Wszyscy jak na razie się zgadzają, że He3 jest potencjalnie doskonałym paliwem do reaktorów fuzji termojądrowej - widziałeś gdzieś jeden, albo chociaż czytałeś o pracującym w trybie ciągłym prototypie ? Póki co to jedynie rozważania teoretyków i badania na akceleratorach każą przypuszczać, że He3 jest takim paliwem jakie nam potrzebne. A co do ilości - jak ze wszystkimi izotopami, część z nich naturalnie występuje (tak jak np. tryt = H3) jedyna różnica to stężenie.
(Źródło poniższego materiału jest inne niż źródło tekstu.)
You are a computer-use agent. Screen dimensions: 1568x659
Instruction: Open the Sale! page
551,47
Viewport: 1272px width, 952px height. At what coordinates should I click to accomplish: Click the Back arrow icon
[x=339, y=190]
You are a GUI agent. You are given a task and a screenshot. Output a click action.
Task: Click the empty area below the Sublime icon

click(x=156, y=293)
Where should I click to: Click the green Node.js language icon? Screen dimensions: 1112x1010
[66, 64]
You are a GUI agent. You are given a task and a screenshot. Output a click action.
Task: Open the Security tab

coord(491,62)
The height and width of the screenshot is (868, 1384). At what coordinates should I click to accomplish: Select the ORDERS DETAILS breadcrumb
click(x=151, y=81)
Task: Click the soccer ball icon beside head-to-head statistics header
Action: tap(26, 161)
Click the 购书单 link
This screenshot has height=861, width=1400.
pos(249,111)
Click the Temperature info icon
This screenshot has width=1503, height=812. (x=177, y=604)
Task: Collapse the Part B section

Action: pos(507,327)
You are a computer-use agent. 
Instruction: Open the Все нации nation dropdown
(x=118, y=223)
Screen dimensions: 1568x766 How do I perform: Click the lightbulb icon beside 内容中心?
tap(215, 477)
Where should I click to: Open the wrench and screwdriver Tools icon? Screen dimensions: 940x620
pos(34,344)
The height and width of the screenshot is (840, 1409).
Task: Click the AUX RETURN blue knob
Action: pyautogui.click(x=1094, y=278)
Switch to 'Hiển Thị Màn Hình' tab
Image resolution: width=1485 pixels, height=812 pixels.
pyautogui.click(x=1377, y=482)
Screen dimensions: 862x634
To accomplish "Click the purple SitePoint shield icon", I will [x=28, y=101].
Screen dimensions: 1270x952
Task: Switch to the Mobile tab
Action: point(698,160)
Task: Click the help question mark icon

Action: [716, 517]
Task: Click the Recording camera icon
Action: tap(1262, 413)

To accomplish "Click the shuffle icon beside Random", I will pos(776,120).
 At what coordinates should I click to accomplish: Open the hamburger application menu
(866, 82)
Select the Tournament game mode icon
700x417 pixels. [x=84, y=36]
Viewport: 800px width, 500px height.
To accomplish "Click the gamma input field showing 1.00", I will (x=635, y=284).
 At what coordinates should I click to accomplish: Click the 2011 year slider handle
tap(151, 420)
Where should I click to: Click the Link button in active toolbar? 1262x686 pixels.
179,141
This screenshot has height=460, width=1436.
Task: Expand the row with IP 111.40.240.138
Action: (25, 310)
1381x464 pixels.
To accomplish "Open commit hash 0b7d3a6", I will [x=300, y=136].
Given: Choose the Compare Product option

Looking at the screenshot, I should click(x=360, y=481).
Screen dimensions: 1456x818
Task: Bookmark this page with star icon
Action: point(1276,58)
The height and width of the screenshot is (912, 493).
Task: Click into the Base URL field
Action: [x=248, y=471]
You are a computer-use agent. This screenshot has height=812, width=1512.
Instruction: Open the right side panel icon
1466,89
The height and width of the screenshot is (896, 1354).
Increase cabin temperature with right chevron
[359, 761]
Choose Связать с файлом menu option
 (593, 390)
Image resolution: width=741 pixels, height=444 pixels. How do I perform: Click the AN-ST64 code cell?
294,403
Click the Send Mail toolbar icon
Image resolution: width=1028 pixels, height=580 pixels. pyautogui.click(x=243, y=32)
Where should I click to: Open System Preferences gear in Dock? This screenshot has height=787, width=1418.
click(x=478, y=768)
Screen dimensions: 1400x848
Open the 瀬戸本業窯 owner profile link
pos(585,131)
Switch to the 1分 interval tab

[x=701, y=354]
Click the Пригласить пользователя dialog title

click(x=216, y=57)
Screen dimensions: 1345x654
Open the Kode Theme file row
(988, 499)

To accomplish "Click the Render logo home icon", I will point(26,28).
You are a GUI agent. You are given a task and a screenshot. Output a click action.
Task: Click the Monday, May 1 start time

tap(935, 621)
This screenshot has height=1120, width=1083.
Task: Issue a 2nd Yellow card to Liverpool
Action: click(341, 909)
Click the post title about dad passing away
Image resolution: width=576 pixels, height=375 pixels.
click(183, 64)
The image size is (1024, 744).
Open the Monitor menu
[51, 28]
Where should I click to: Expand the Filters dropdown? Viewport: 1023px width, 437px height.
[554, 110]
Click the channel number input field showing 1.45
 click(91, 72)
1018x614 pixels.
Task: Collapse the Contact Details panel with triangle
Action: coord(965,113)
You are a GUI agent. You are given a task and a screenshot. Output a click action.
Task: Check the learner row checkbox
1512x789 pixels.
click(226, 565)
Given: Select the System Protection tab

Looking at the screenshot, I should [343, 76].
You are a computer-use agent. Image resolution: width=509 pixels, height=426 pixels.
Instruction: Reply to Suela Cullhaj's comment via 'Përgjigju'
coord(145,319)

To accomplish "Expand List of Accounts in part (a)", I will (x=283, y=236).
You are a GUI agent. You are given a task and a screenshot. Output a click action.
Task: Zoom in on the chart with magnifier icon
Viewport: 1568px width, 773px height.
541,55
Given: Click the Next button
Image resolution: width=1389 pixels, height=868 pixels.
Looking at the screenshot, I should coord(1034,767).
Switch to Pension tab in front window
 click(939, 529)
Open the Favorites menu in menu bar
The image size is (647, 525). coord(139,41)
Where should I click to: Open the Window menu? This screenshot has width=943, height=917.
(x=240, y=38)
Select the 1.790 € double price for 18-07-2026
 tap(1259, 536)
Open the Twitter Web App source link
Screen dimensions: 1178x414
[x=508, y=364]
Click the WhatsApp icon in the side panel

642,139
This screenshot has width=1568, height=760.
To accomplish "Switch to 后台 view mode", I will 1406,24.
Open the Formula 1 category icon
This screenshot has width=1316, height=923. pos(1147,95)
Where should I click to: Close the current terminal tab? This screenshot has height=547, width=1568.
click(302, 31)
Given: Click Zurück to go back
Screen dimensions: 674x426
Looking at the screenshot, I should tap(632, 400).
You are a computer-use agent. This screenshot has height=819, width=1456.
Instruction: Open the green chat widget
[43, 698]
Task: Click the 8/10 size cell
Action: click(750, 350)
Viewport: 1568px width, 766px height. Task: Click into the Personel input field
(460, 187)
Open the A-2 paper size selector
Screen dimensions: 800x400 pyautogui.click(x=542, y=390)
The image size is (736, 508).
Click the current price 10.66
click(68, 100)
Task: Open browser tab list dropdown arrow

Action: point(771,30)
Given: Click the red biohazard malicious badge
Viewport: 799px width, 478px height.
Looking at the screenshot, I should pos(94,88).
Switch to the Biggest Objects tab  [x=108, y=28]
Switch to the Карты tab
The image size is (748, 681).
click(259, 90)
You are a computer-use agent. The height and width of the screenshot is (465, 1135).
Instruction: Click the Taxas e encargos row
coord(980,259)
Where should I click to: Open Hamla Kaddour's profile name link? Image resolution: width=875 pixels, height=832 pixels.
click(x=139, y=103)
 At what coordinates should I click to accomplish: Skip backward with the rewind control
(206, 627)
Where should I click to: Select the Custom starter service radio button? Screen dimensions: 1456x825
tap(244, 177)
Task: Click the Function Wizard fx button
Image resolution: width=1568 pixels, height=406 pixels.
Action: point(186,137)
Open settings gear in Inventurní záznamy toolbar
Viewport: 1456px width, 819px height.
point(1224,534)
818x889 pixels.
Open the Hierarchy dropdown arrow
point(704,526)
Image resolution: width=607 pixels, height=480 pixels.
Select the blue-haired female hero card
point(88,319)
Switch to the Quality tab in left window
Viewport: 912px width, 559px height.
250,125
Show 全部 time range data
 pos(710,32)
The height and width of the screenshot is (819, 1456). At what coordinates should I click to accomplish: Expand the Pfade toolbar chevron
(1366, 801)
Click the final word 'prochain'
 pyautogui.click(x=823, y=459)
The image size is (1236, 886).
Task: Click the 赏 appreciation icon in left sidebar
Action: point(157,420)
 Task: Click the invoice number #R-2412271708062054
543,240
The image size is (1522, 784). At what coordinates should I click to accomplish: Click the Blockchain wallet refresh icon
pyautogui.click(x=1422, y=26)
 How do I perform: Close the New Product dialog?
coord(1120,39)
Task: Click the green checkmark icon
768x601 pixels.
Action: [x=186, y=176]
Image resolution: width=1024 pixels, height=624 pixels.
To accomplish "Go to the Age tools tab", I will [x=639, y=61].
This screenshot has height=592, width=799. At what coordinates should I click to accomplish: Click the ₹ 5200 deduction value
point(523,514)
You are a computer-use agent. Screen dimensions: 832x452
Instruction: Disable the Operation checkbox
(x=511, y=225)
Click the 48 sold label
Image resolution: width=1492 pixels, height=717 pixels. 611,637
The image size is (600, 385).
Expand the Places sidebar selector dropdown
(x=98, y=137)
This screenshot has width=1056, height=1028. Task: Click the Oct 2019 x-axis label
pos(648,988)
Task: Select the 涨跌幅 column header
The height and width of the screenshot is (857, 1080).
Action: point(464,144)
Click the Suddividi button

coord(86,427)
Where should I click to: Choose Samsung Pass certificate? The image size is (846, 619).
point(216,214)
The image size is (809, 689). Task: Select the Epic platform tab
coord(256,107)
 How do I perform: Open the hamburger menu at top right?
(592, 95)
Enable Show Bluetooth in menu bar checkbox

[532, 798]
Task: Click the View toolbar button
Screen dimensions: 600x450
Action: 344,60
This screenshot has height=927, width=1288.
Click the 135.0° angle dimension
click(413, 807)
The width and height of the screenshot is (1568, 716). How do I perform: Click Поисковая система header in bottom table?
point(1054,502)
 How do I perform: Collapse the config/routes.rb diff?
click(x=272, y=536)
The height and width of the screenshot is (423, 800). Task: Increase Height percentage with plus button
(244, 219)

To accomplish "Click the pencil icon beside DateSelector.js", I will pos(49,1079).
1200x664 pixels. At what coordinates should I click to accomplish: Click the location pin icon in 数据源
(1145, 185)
Na księżycu występuje w znacznie większych ilościach (czyt. stężeniu) bo jest naturalnym produktem uderzania wiatru słonecznego o powierzchnię Księżyca. Problem z wydobyciem jego jest jednak taki, że w regolicie są jego jakieś promile (wydaje mi się, że ilość nie przekracza 1% objętości), a co za tym idzie żeby go wydobywać trzebaby zorganizować jakieś koparkisrarki odkrywkowe na Księżycu przerabiające miliardy ton regolitu  by uzyskać ilości opłacalne ekonomicznie (wliczając koszty transportu i obsługi). Póki co na potrzeby badań niezbędne ilości He3 produkuje się w akceleratora, bo wystarczy "dokleić" neutron do jądra "zwykłego" helu.

gregor40:
Prototyp reaktora termojądrowego do zastosowan przemyslowych (pozytywny bilans energetyczny, zywotnosc 20+ lat) jest budowany w ramach projektu ITER pod Marsylja. Jest to drugi najdrozszy projekt naukowy realizowany na ziemi (po ISS). Pierwszy zaplon w 2018.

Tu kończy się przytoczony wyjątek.